Go through the records below line by line. Count the lines with "three" and give the count alone.
== Data shown ==
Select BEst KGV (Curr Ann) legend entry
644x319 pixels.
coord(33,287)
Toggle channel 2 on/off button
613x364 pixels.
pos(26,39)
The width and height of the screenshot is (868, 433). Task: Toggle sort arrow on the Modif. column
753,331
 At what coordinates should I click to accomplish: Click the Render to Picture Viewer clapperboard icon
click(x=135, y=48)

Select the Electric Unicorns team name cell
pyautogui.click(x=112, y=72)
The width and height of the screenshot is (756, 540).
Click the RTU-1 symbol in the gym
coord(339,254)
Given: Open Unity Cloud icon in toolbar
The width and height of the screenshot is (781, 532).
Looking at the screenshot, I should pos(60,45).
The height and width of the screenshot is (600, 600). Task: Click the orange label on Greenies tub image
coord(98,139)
===
== Data shown ==
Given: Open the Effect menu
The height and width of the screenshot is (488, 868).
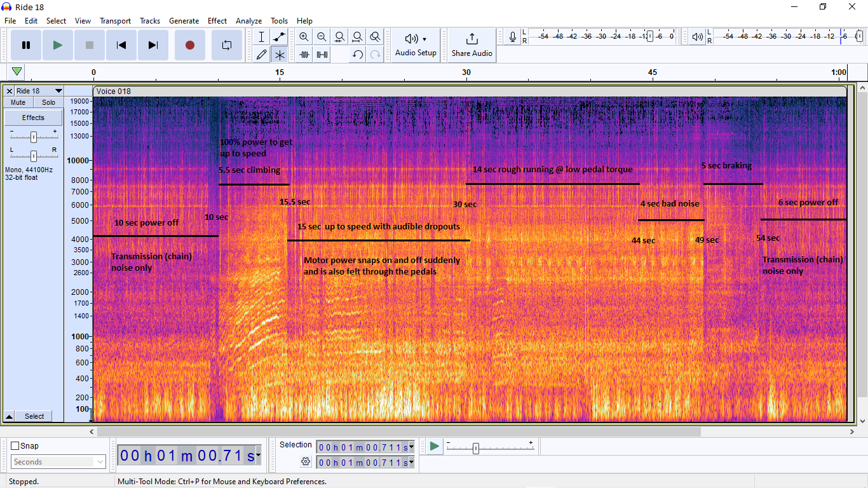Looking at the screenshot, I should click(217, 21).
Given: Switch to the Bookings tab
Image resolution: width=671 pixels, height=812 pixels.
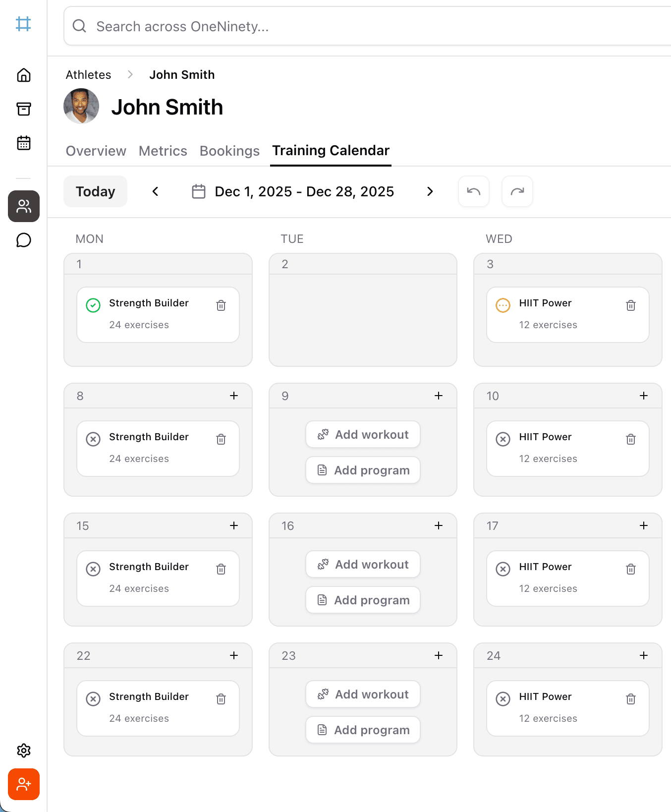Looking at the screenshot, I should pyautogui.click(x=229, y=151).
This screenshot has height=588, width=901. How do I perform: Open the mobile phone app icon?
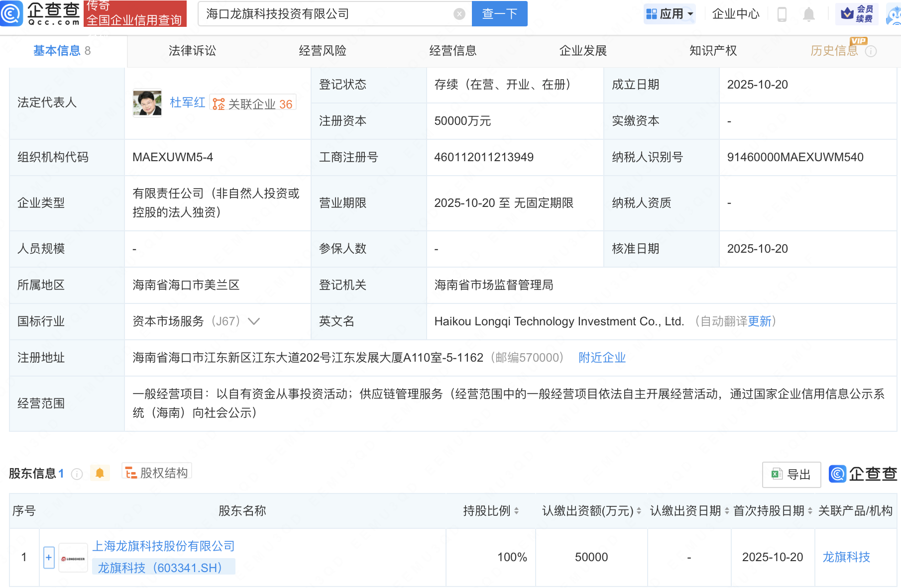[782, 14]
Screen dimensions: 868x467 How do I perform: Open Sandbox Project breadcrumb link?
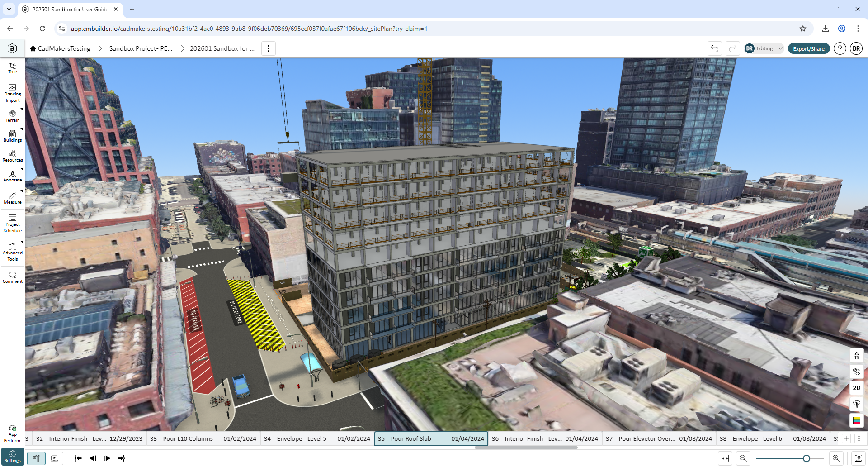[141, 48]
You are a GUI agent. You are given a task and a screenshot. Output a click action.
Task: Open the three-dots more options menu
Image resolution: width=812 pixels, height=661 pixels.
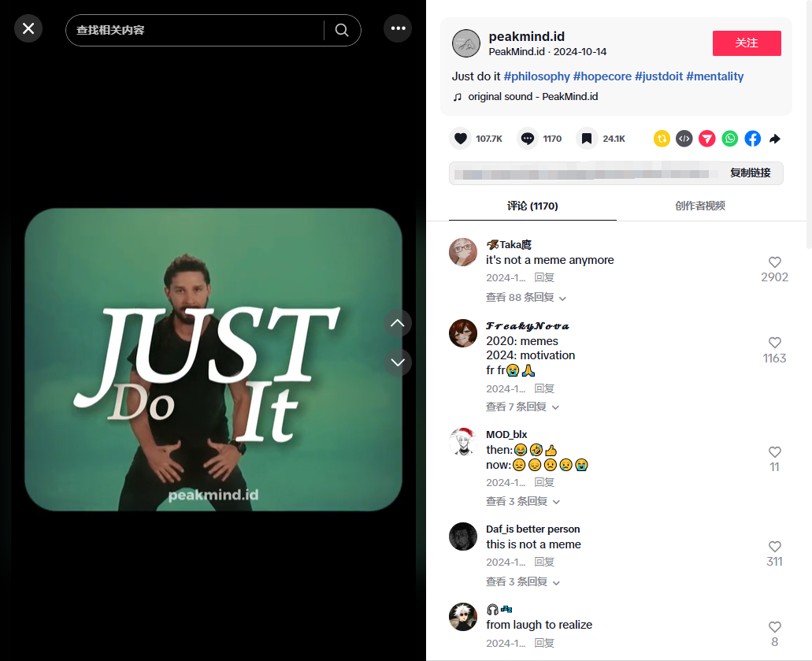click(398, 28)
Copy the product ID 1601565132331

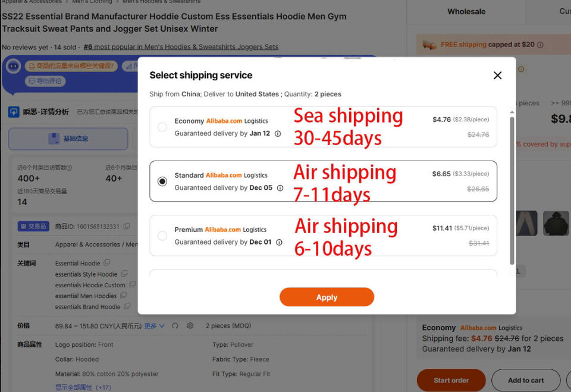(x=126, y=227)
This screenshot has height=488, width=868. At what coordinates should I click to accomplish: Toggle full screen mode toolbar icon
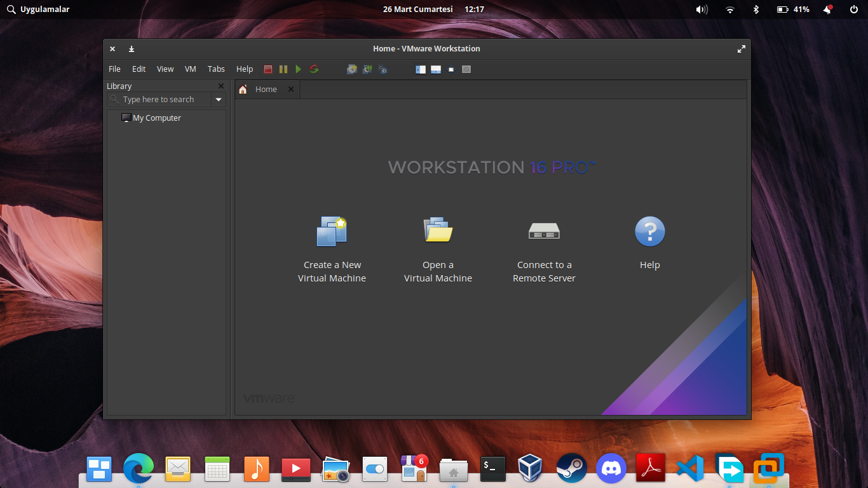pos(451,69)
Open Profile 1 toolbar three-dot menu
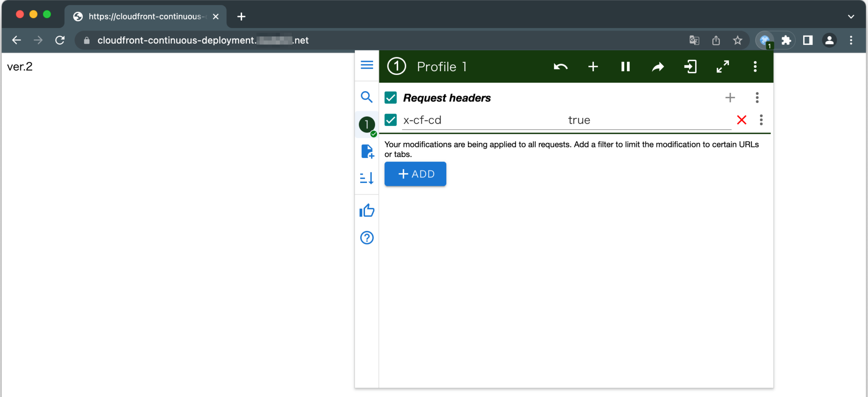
===
== Data shown ==
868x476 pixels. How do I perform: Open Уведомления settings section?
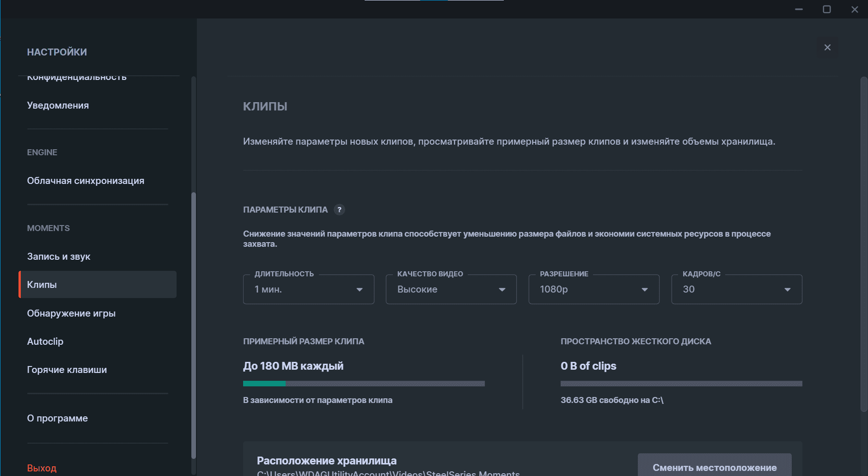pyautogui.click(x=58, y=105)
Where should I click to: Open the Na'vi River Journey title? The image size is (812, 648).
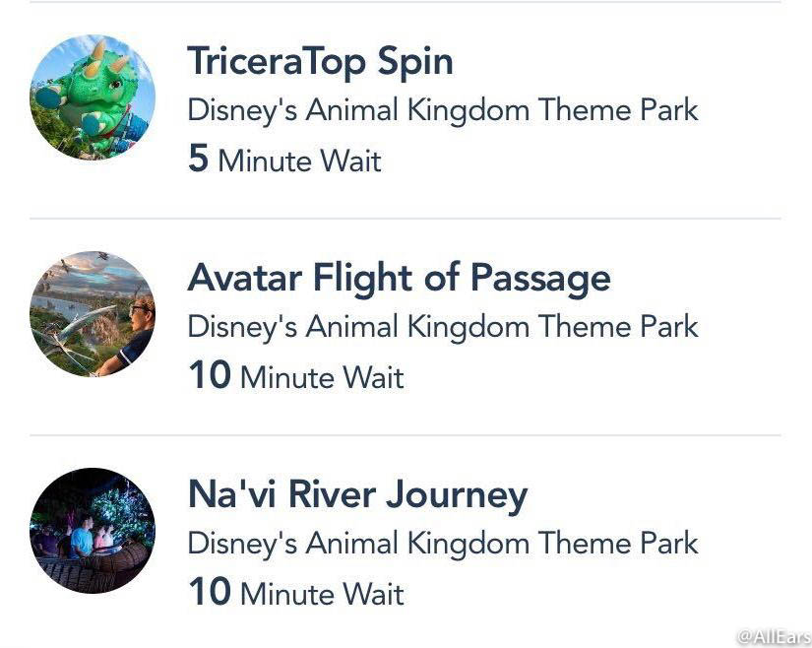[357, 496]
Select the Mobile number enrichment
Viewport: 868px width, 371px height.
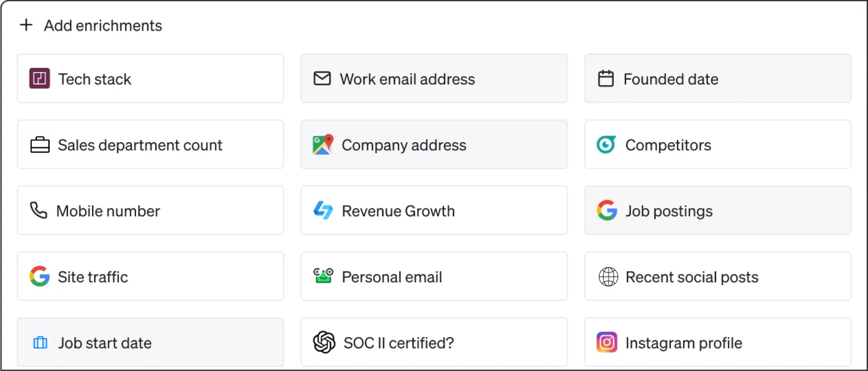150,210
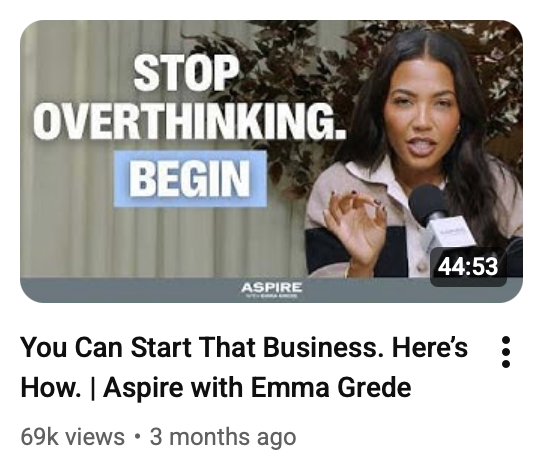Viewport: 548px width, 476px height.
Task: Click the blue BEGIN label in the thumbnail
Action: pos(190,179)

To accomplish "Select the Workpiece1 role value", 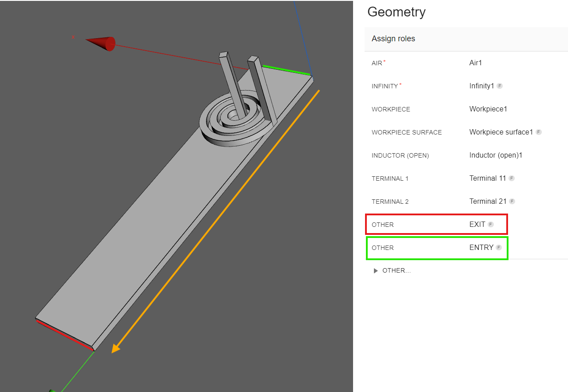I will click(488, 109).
===
Exercise answer: 2